SÃO PAULO — O candidato à Presidência da República Renan Santos (Missão) divulgou, nesta 2ª feira (7.set.2026), um manifesto que pede a saída de Alexandre de Moraes e Dias Toffoli do Supremo Tribunal Federal (STF). O documento também defende a substituição de Andrei Rodrigues na direção-geral da Polícia Federal e de Paulo Gonet no comando da Procuradoria Geral da República (PGR).
O manifesto foi apresentado durante um ato no Parque Ibirapuera, em São Paulo.
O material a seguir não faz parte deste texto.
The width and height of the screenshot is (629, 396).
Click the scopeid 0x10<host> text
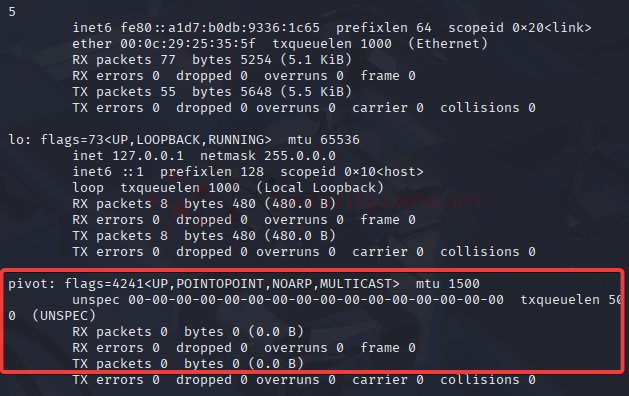tap(351, 172)
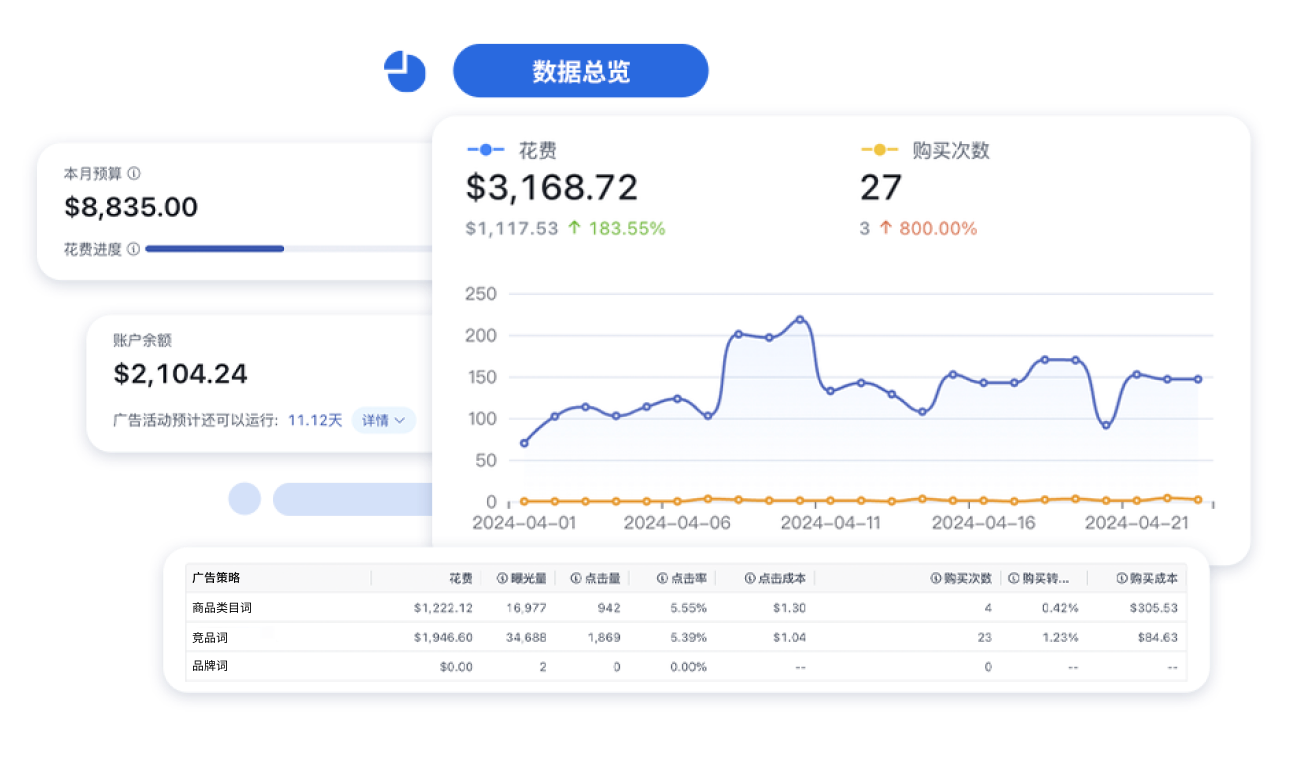Click the info icon beside 点击量 header

point(576,578)
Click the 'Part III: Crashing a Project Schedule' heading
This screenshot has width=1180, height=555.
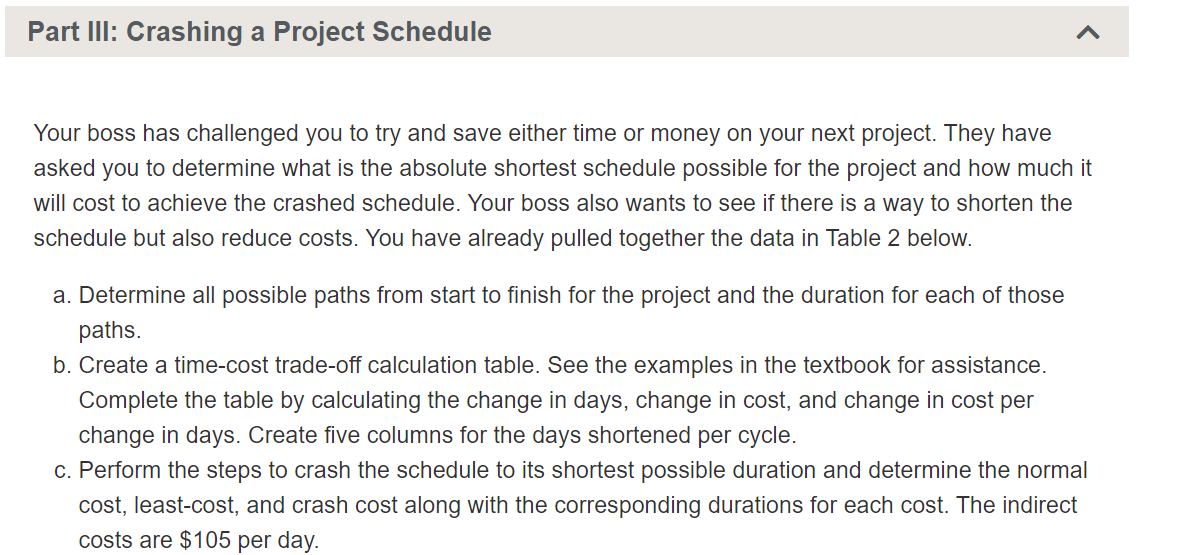[x=260, y=32]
Renan convocou os demais candidatos à Presidência a assinarem o documento e afirmou que pretende transformar as críticas às instituições em mobilização política.
Críticas às instituições e ao Banco Master
O texto sustenta que o Brasil atravessa um período de apatia diante de problemas políticos, econômicos e de segurança. Em um dos trechos, afirma: “Hoje, estamos tomados pelo torpor. Estamos anestesiados, sem indignação real”.
A publicação também rejeita a divisão do país em 2 polos políticos. Segundo o manifesto, direita e esquerda seriam influenciadas pelos mesmos interesses. O empresário Daniel Vorcaro, fundador do Banco Master, é citado nominalmente no documento, que relaciona a atuação de grupos políticos e econômicos ao caso.
Entre as propostas, o manifesto pede que as investigações sobre o Banco Master continuem e alcancem pessoas dos meios político, empresarial e jurídico. Também defende a abertura da chamada “caixa-preta do Banco Master” e a responsabilização dos envolvidos.
O documento cita Viviane de Moraes, o escritório de advocacia ligado a ela, o Resort Tayayá e pessoas relacionadas ao financiamento feito por Daniel Vorcaro ao “Dark Horse”, cinebiografia do ex-presidente Jair Bolsonaro.
Condução das investigações
O manifesto defende que o caso continue sob condução do ministro André Mendonça, do STF. Também afirma que o objetivo é criar uma forma de ação política para canalizar a insatisfação com a situação do país.
Na conclusão, o texto convoca uma mobilização nacional e pede uma ruptura com o que chama de ciclo das elites. “Ainda podemos pôr fim ao caos”, afirma o documento.